Je ne pourrai vous dire si cela vient des petits marchés sauvages qui fleurissent encore ici ou là ou si cela provient de la chaleur des gens et de leur accueil. Malgré tout, quelques doutes subsistent…

Ces petits marchés fleuriraient-ils au coin des rues si les gens avaient les moyens de faire autrement ?

Cet accueil chaleureux le serait-il toujours si le demi siècle de socialisme n’avait amené les polonais à se rapprocher de leur voisin pour assurer une entre-aide dans le quotidien et une fuite face à la morosité ? Est-ce que cela durera encore longtemps ?

 

Malheureusement cela change…

 

La Pologne, “Ma” Pologne change… Car une part de cette authenticité est le fruit d’une certaine pauvreté, une pauvreté non de cœur mais matérielle.
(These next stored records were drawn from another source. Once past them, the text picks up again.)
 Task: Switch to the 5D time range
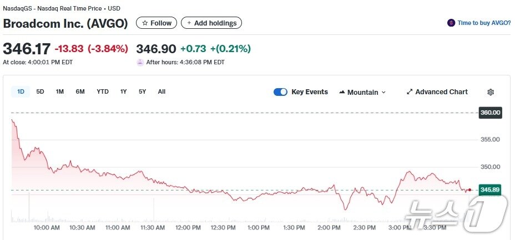(40, 92)
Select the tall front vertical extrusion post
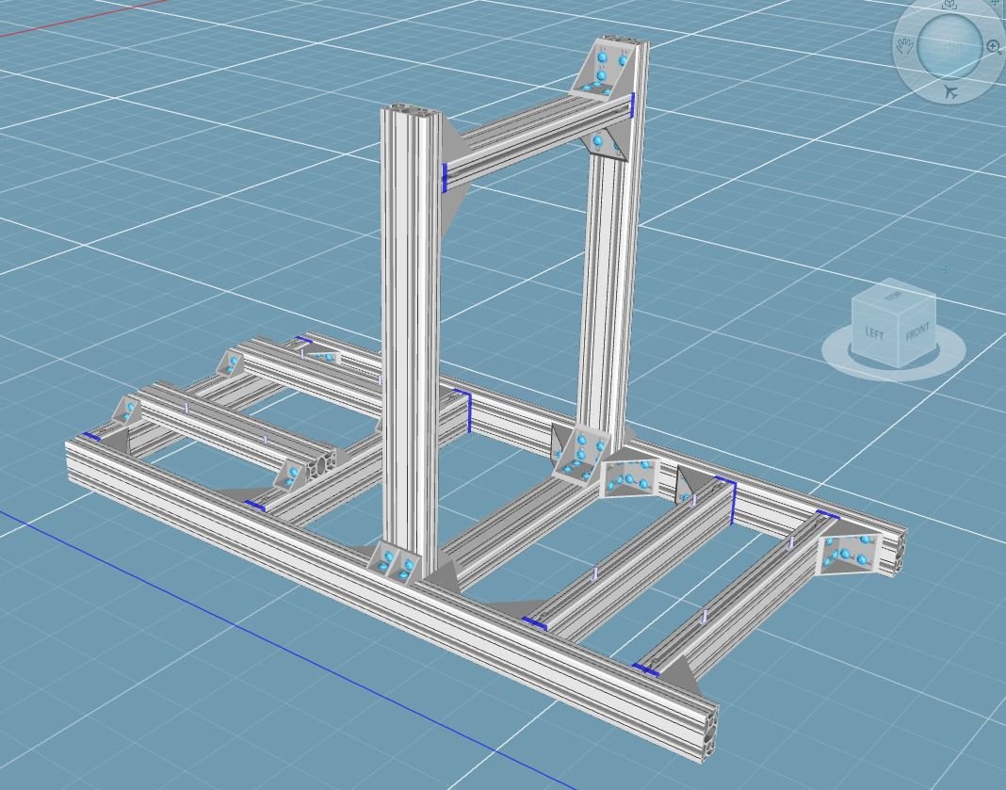This screenshot has width=1006, height=790. (x=410, y=330)
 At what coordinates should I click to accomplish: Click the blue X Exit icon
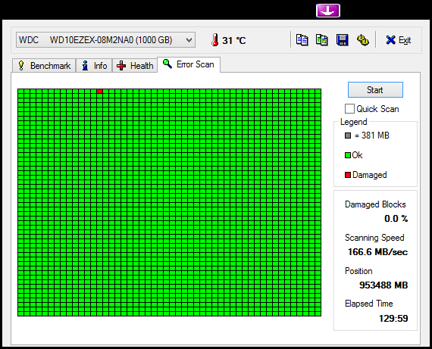(390, 40)
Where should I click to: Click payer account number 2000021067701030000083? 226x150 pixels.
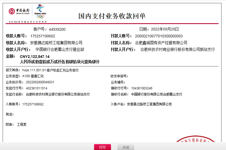pyautogui.click(x=159, y=36)
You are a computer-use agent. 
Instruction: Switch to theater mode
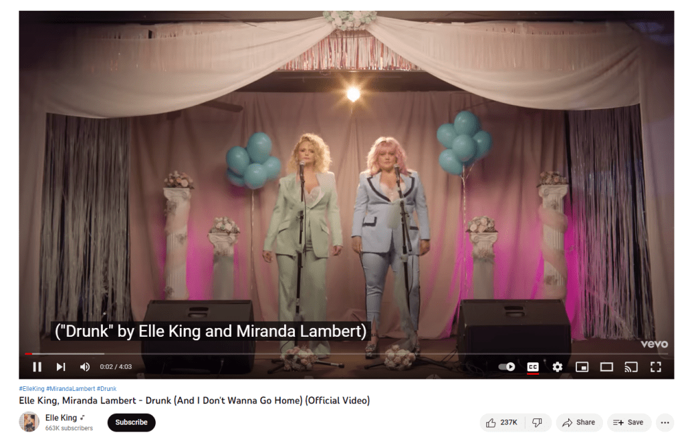tap(606, 367)
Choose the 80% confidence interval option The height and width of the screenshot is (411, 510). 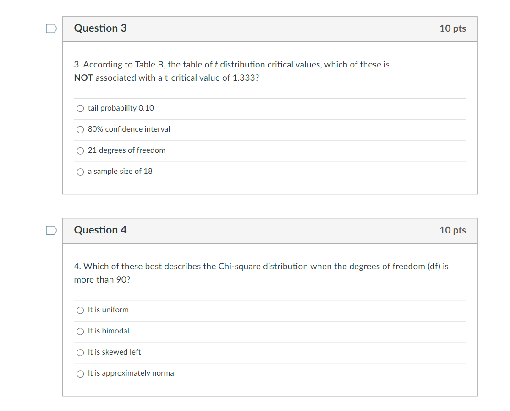[x=80, y=129]
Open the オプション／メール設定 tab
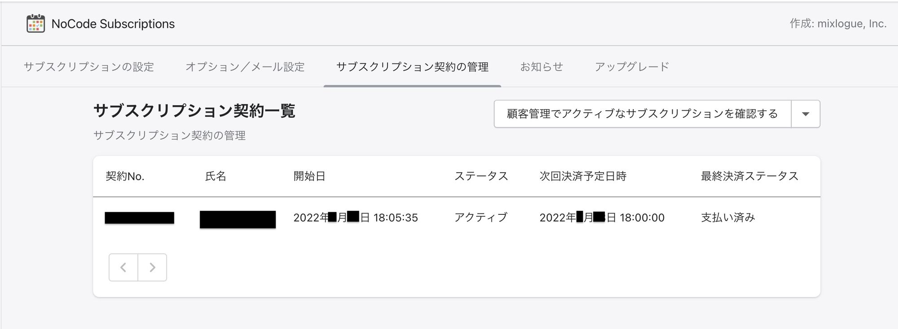 [x=245, y=67]
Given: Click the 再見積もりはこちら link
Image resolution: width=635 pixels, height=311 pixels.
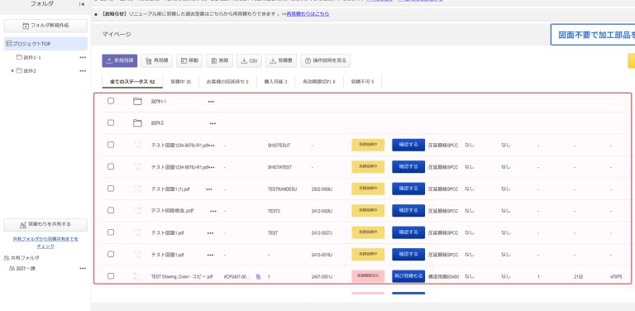Looking at the screenshot, I should tap(308, 14).
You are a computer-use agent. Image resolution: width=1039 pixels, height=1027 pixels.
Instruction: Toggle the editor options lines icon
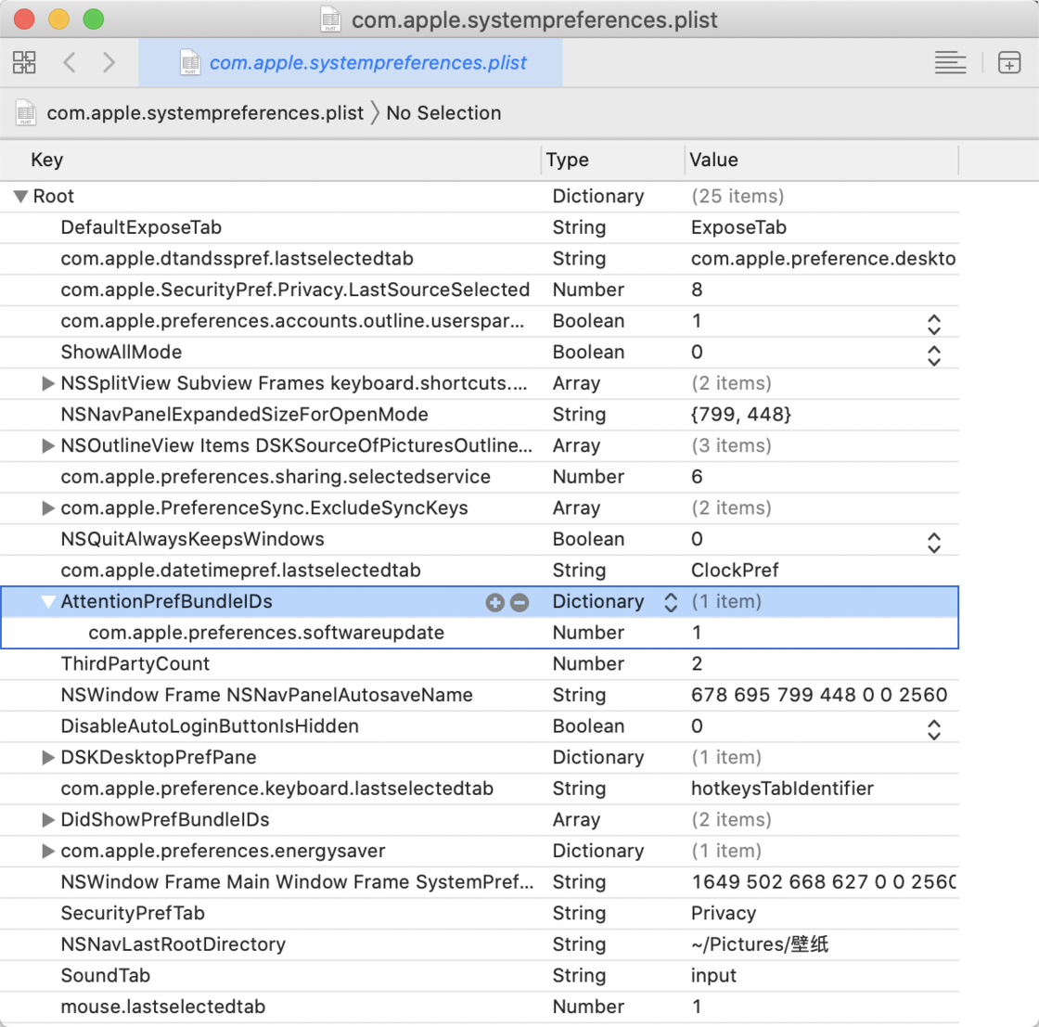click(x=950, y=63)
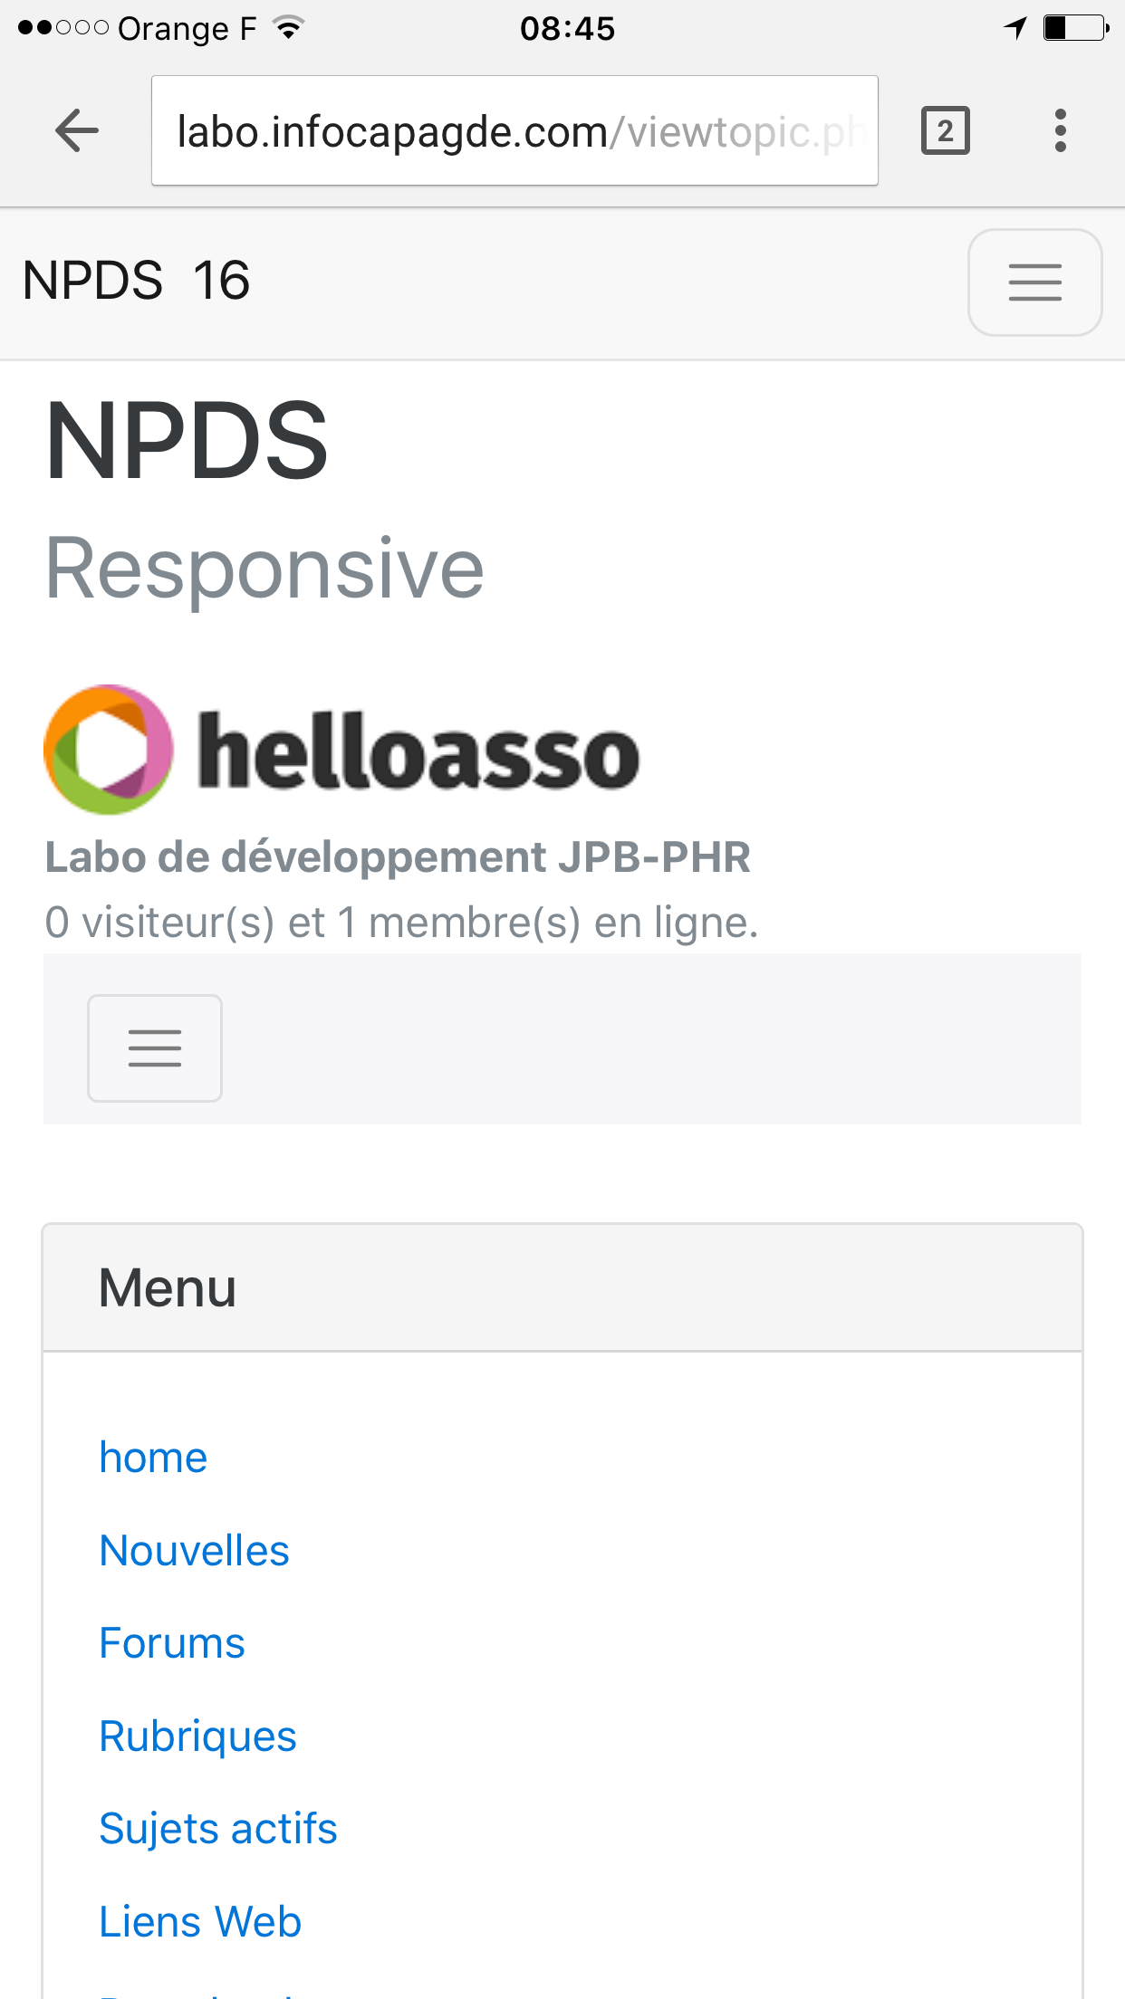
Task: Open the home menu link
Action: pos(153,1458)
D’autres part, la société d’aujourd’hui, ne nous le cachons, n’insiste pas tant sur ce que nous sommes mais sur ce que nous avons ou ce que nous montrons et donc, in fine, sur ce que nous possédons.

Les polonais ne sont malheureusement pas l’exception qui confirme la règle.

La consommation devient reine.

A l’image des Etats-Unis.

 

La privation liée aux temps rouges y est pour beaucoup.

Les pubs interminables entre chaque programme sur les chaines publics et privées aussi.

Cette démocratie que la Pologne expérimente depuis 20 ans, liée au capitalisme (peut-on dissocier facilement les deux ?), défigure, à mon sens, une certaine image que je garde de la Pologne. Une certaine ouverture avec son prochain qui s’estompe peu à peu avec les années, à mesure que nous avons plus à perdre en renvoyant à l’invité ce qu’il n’a pas et pourrait avoir.

Je ne dirai pas non plus que l’individualisme et le matérialisme à outrance prime, loin de là. Les polonais restent toujours très ouverts croyez-moi… mais certaines valeurs se perdent, les mentalités changent peu à peu.

 

Cette perte n’est d’ailleurs pas un mal typiquement polonais.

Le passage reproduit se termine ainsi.